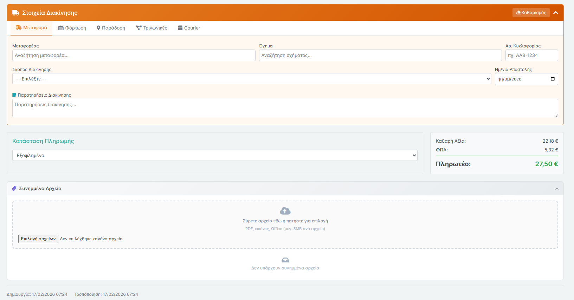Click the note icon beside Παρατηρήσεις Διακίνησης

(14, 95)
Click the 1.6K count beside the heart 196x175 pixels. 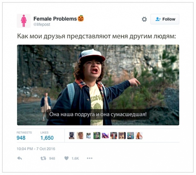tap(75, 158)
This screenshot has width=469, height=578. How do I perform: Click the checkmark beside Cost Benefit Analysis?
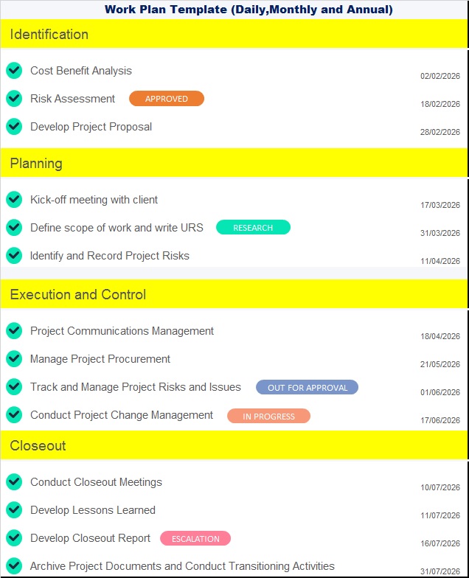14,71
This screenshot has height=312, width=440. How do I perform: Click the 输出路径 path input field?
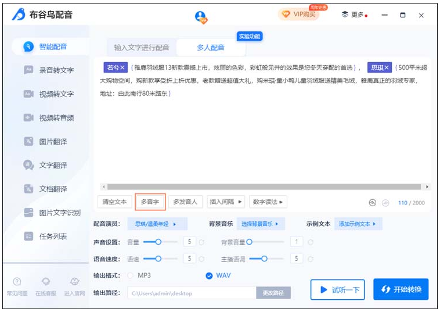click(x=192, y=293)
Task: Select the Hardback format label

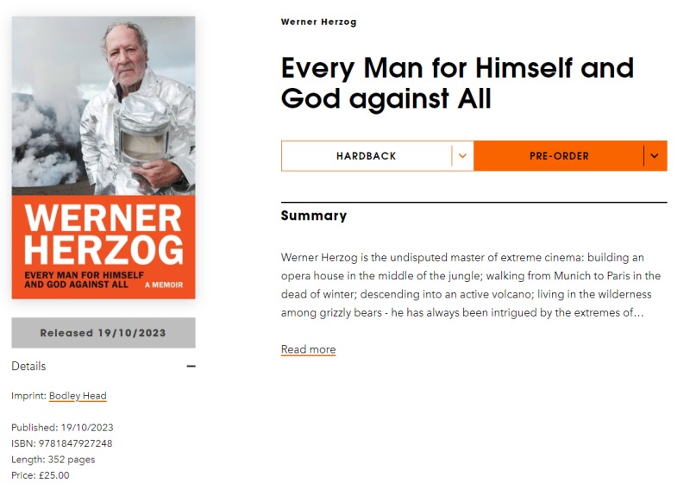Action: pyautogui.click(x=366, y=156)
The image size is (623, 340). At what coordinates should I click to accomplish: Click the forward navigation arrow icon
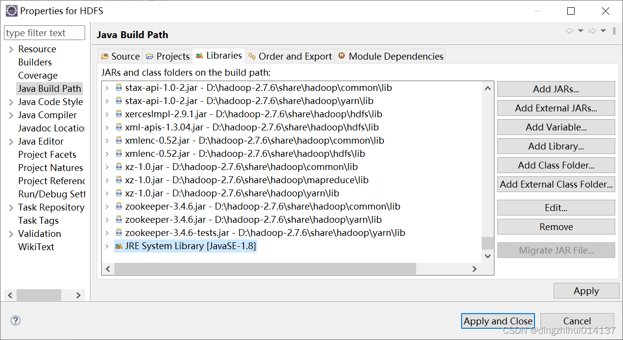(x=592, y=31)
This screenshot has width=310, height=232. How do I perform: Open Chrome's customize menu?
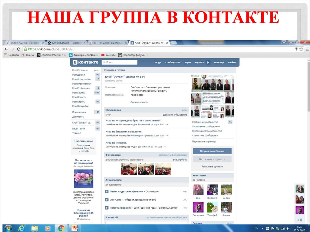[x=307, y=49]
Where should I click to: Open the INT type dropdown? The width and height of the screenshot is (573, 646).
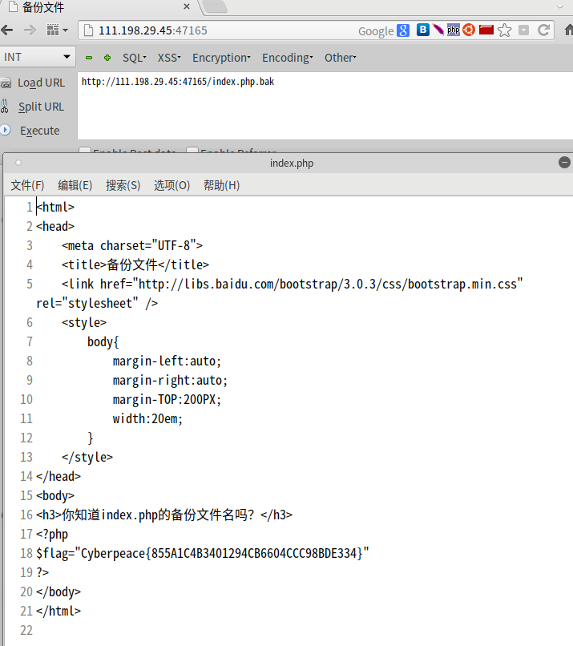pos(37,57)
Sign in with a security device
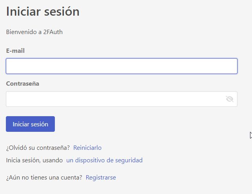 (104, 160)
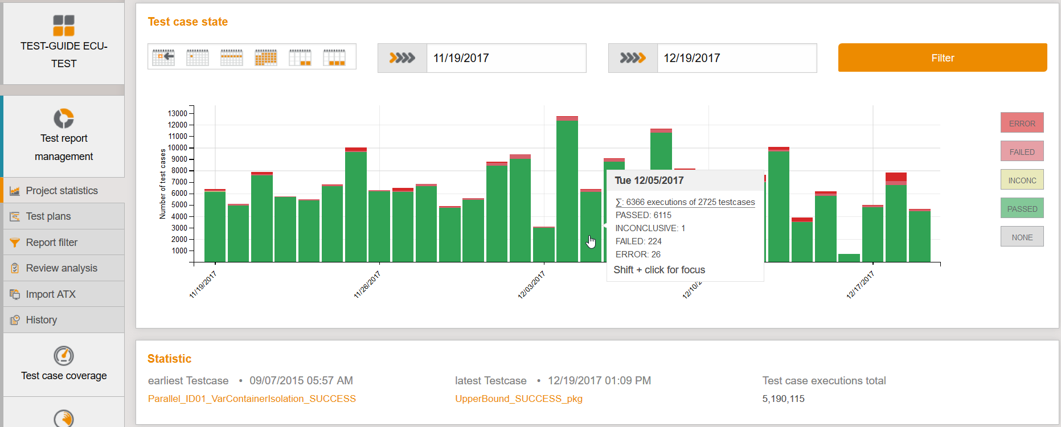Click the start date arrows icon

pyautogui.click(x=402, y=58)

*Work instruction*
Output precisely the lines in the material above from the line containing "Where should I" through its last line, and omit pictures.

*Answer for the task*
Where should I click to: Open the INT type dropdown? The width and height of the screenshot is (573, 646).
pos(37,57)
Sign in with a security device
 (104, 160)
Click the start date arrows icon

pyautogui.click(x=402, y=58)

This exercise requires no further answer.